The building was previously a wine bar but originally was one of Aughton’s pubs. And there’s still something of the pub feel, with the table layout and a bar central to the space . But there’s no doubt this is a restaurant – the open kitchen at the far end to where we were seated makes sure of that. There was a warm, friendly welcome and that relaxed, yet experienced, style of service continued throughout the evening.
The menu was dated to the day so, presumably, minor adjustments can be to the plan depending on product supply. There was lovely sourdough to nibble on before the first course arrived. That was a dish of whole tomatoes from nearby Tarleton (food miles – about 12). These had been skilfully cooked, so they were fully tender but retained their shape and, in themselves, were delicious. They came with a sprinkling of what was described as a “truffle curd” (very savoury) and a tomato water that was as much essence of tomato, as you could hope for. Served separately, a small piece of toasted sourdough topped with fat from Iberico ham. Put together, I suppose this was a take on the Spanish pan con tomate and, to my mind, was absolutely great. It may well have been my favourite course, although not my partner’s favourite.
That was followed by a fish dish. Now, if we disagreed over the tomatoes, we were in full agreement about the fish – it was fine, but our least enjoyed, the flavours and textures not full coming together for us. There was well cooked piece of cod – it had the texture maybe of having been cooked sous vide, which is rarely a great idea in our book. There’s cubes of smoked eel (which I reckoned were the best bits on the plate). Shallots cooked in white wine, providing a bit of texture. And another lovely broth, this time with the celery flavour of lovage. All the elements of the dish were fine, but it was just when they were put together that it didn’t really work for us.
Then, my partner’s favourite dish. Agnolotti, filled with spinach. Cooked perfectly al dente and the plate dressed with a Parmesan foam, sweetcorn, and a really rich onion broth (slightly sweet from long cooking of the onions).
The main course featured pork fillet. A generous portion for a tasting menu and cooked just to medium, so still very juicy. For contrast, there’s a little bit of pork belly, topped with popcorn. Very thinly sliced raw courgettes gave a slight crunch and there’s sliced green olives. Almost the star of the plate was a spoonful of basil puree. Vivid green and powerfully flavoured.
We declined an extra course of cheese and went straight for the dessert. First up, buttermilk curds were dressed with cucumber and mint and there’s a delicate thin lime meringue tuile. It was a perfect palate cleanser. And the final course, described on the menu as a “Vanilla Fresher”, brought white chocolate in a crisp coating, finely sliced strawberries from Lemken Nurseries near Preston (food miles – about 15) and a verbena flavoured ice cream.
Coffee was good; brandy flavoured chocolate truffles were even better.

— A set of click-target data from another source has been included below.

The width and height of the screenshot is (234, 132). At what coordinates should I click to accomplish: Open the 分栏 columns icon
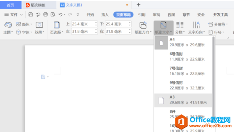[180, 25]
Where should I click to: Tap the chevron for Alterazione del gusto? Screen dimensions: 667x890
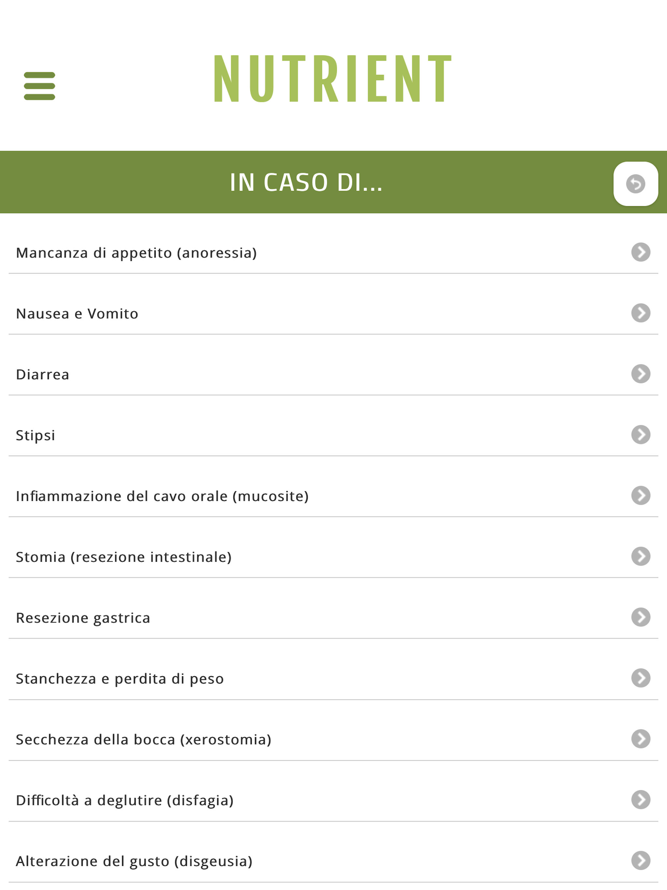641,860
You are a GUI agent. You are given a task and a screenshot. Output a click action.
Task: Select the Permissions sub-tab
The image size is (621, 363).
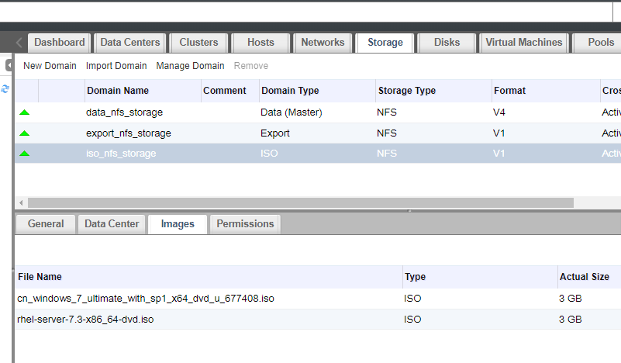pyautogui.click(x=245, y=224)
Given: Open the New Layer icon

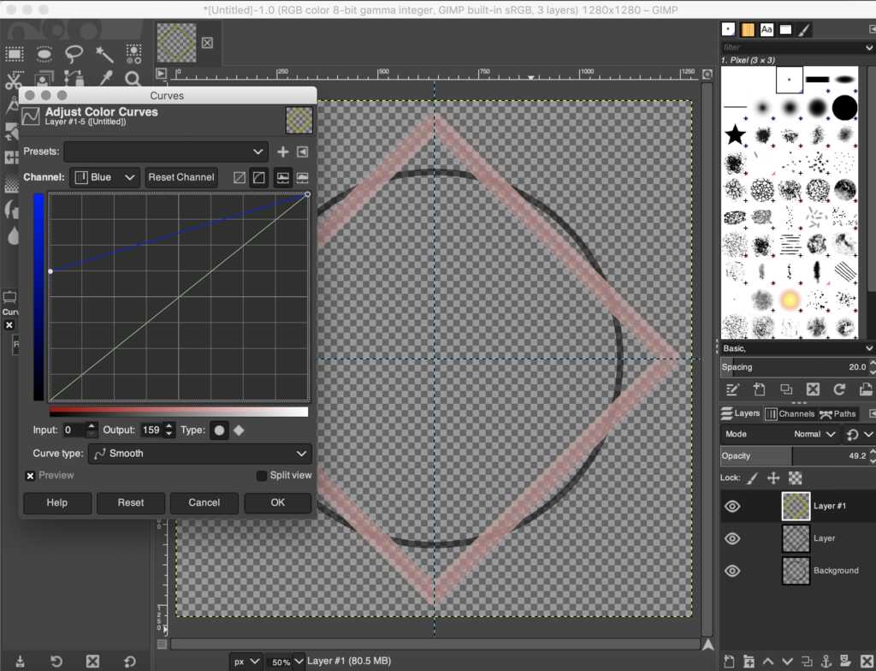Looking at the screenshot, I should (729, 661).
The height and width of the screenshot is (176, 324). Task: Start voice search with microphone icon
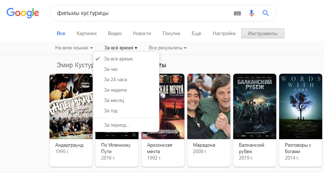click(252, 13)
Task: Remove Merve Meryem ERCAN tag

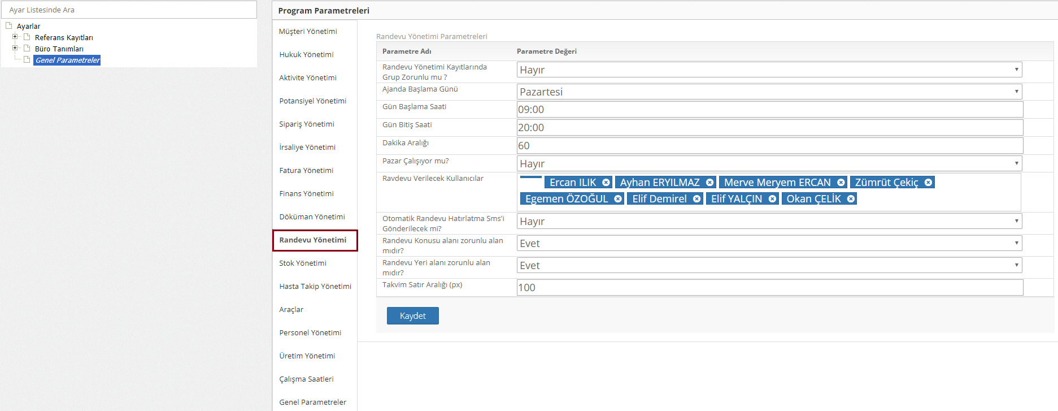Action: point(841,183)
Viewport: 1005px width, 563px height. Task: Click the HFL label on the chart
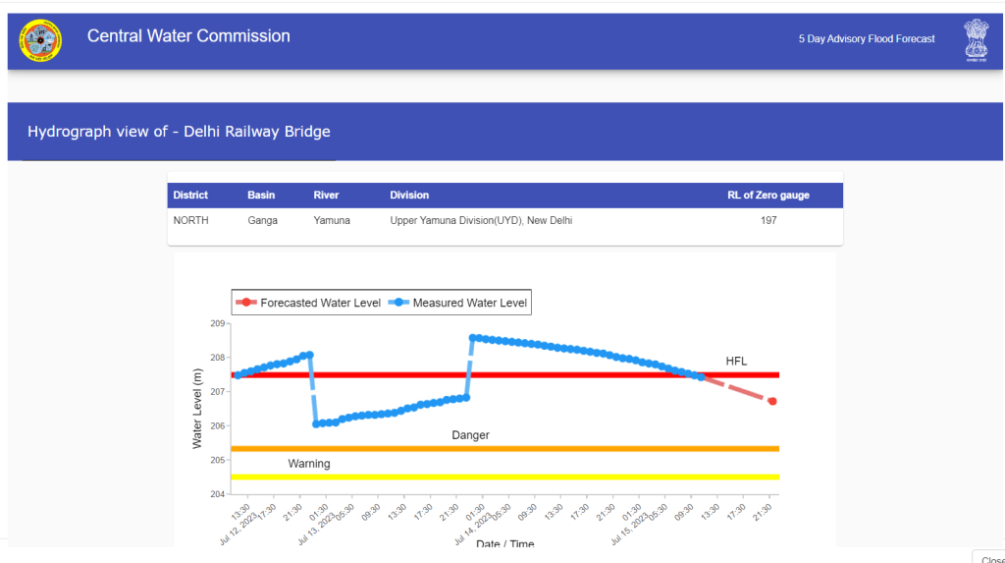[736, 362]
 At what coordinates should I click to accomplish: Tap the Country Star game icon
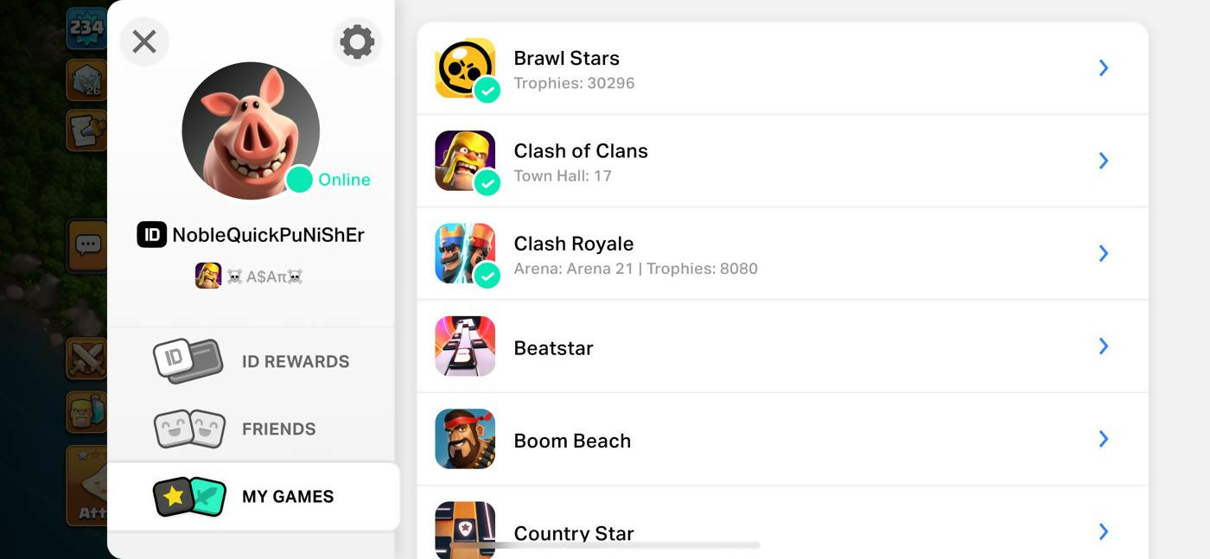coord(465,529)
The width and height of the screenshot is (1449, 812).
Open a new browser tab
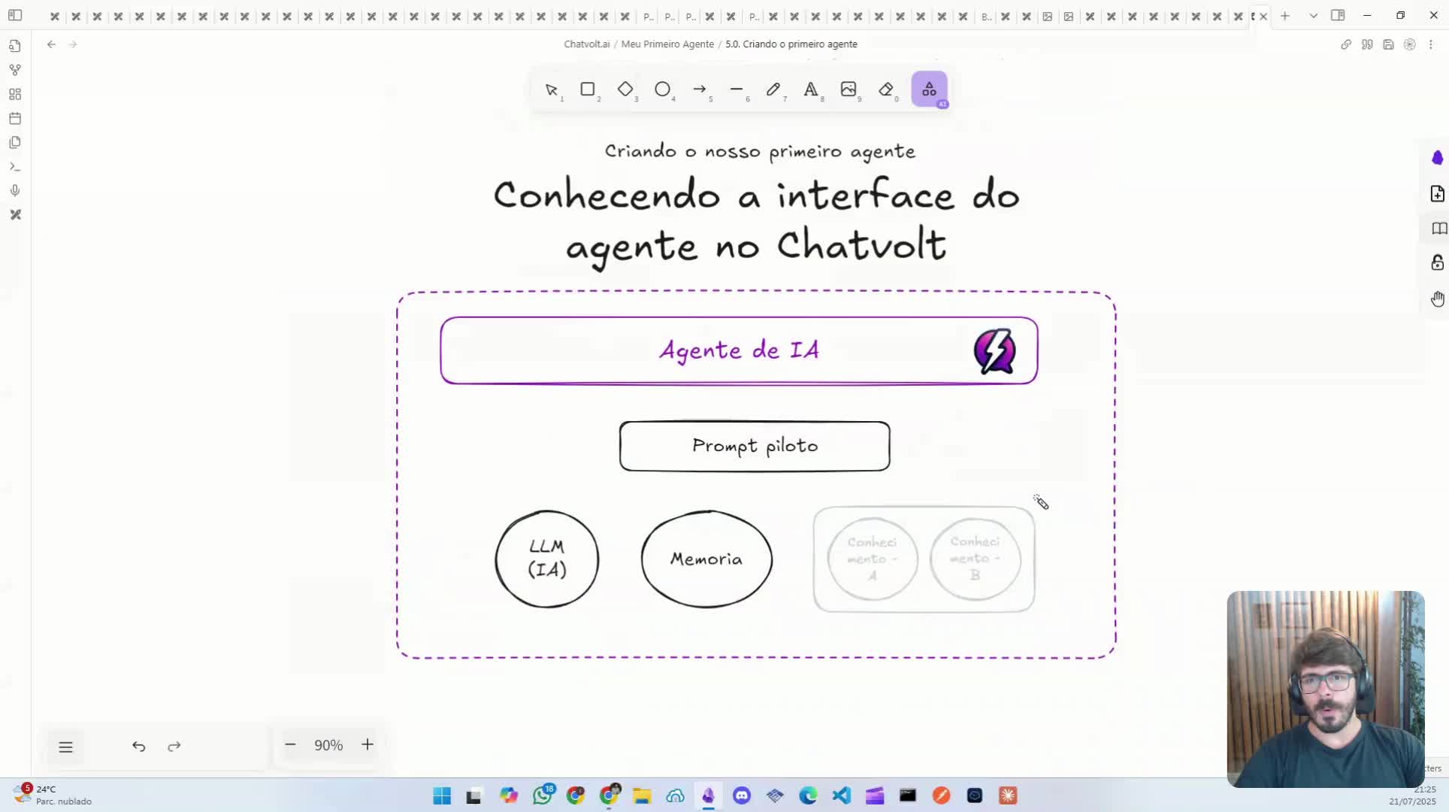pos(1285,15)
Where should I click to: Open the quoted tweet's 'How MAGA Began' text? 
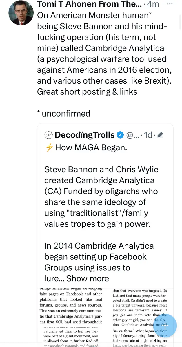click(x=91, y=147)
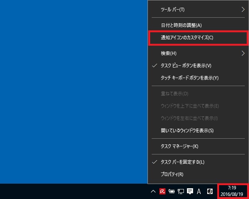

So, all in all, a nice evening. My partner had taken the wine flight, all of which matched the food well, with helpful information about each one coming expertly from Neil. There is, however, one point of criticism. And that’s the gap between courses. I know it’s a fine line when there’s a tasting menu – you don’t want to fill rushed but we thought the kitchen has got this wrong, leaving fifteen to twenty minute breaks between each course, when each is only taking five tops to eat. It makes for a very long evening.